Bordeaux : un sans-abri antillais tire sur son dealer à trois reprises pour une dette de quelques dizaines d’euros

Par Séraphin Parmentier
8 janvier 2020 Mis à jour: 8 janvier 2020

Muni d’un pistolet de calibre 6.35, le suspect n’a pas hésité à faire feu en pleine rue à cause d’un différent lié à une somme d’argent non remboursée sur fond de trafic de drogue.

Les faits ont eu lieu dans l’après-midi du 1er janvier. Ce jour-là, Roger Ajax, un sans-abri d’origine antillaise âgé d’une trentaine d’années et arrivé à Bordeaux début décembre, a tiré en pleine rue et à trois reprises sur son fournisseur de drogue.
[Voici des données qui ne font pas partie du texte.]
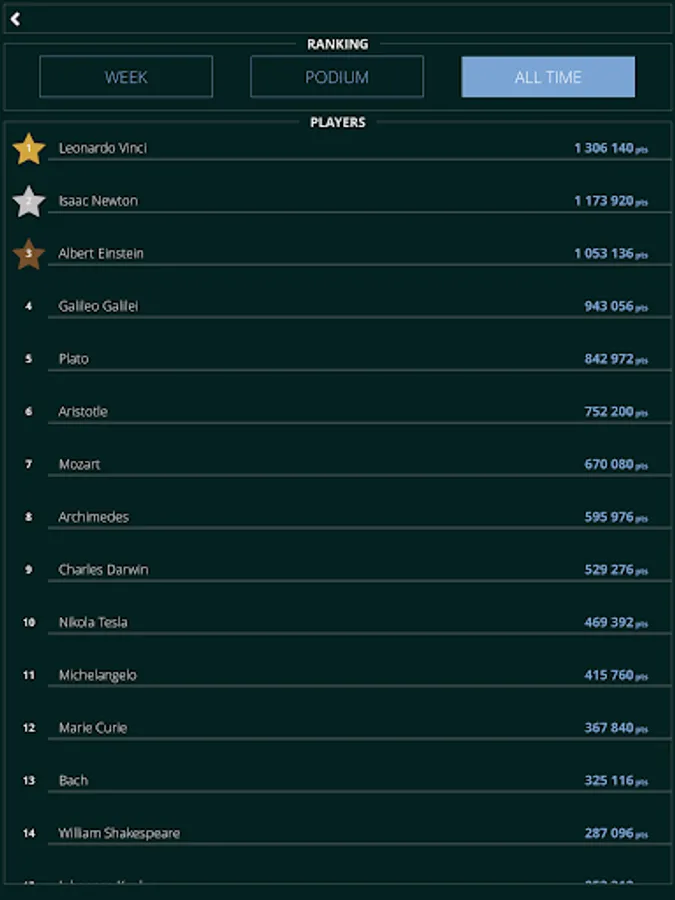Click the 415 760 pts score for Michelangelo
675x900 pixels.
[x=615, y=675]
Jugé le lundi 6 janvier par le tribunal correctionnel de Bordeaux dans le cadre d’une procédure de comparution immédiate, le prévenu a expliqué qu’il s’en était pris à la victime à cause d’une dette.

« Il me devait 60 euros », a déclaré Roger Ajax – dont les propos ont été rapportés par les journalistes de Sud Ouest. Une somme confiée à son fournisseur afin que celui-ci lui ramène des stupéfiants.
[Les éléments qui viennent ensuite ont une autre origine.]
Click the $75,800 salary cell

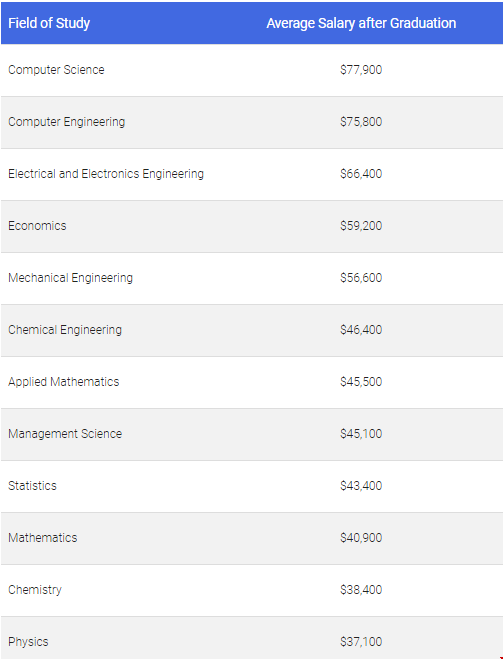click(x=361, y=122)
Après avoir patienté sans obtenir ce qu’il espérait, le trentenaire a finalement décidé de demander à son dealer de le rembourser.

« Pendant une semaine, je l’ai harcelé pour qu’il me remette mes sous. S’il me les avait rendus, je n’aurais pas tiré », a-t-il assuré pendant son procès.

Le 1er janvier, Roger Ajax sort de l’hôtel où il est hébergé grâce au Samu social et tombe nez à nez avec son dealer. Il remonte aussitôt dans sa chambre et se saisit d’un pistolet de calibre 6.35.

« C’est pour ma protection », affirme l’accusé lorsqu’on lui demande pour quelles raisons il possédait cette arme à feu.

Deux ans de prison ferme pour le prévenu

Maître Laury Costes, avocate du prévenu, explique ensuite que son client se serait senti menacé par la victime et qu’il ne pensait pas être en capacité de se battre ou de prendre la fuite du fait d’une opération récente.

« Venant des Antilles où le rapport à la sécurité est différent », il s’est armé, ajoute Me Costes.

La victime s’en tirera avec une Incapacité totale de travail (ITT) de cinq jours et une balle logée à vie dans la jambe.

Le tribunal correctionnel de Bordeaux a finalement condamné Roger Ajax à une peine de deux ans de prison ferme avec maintien en détention.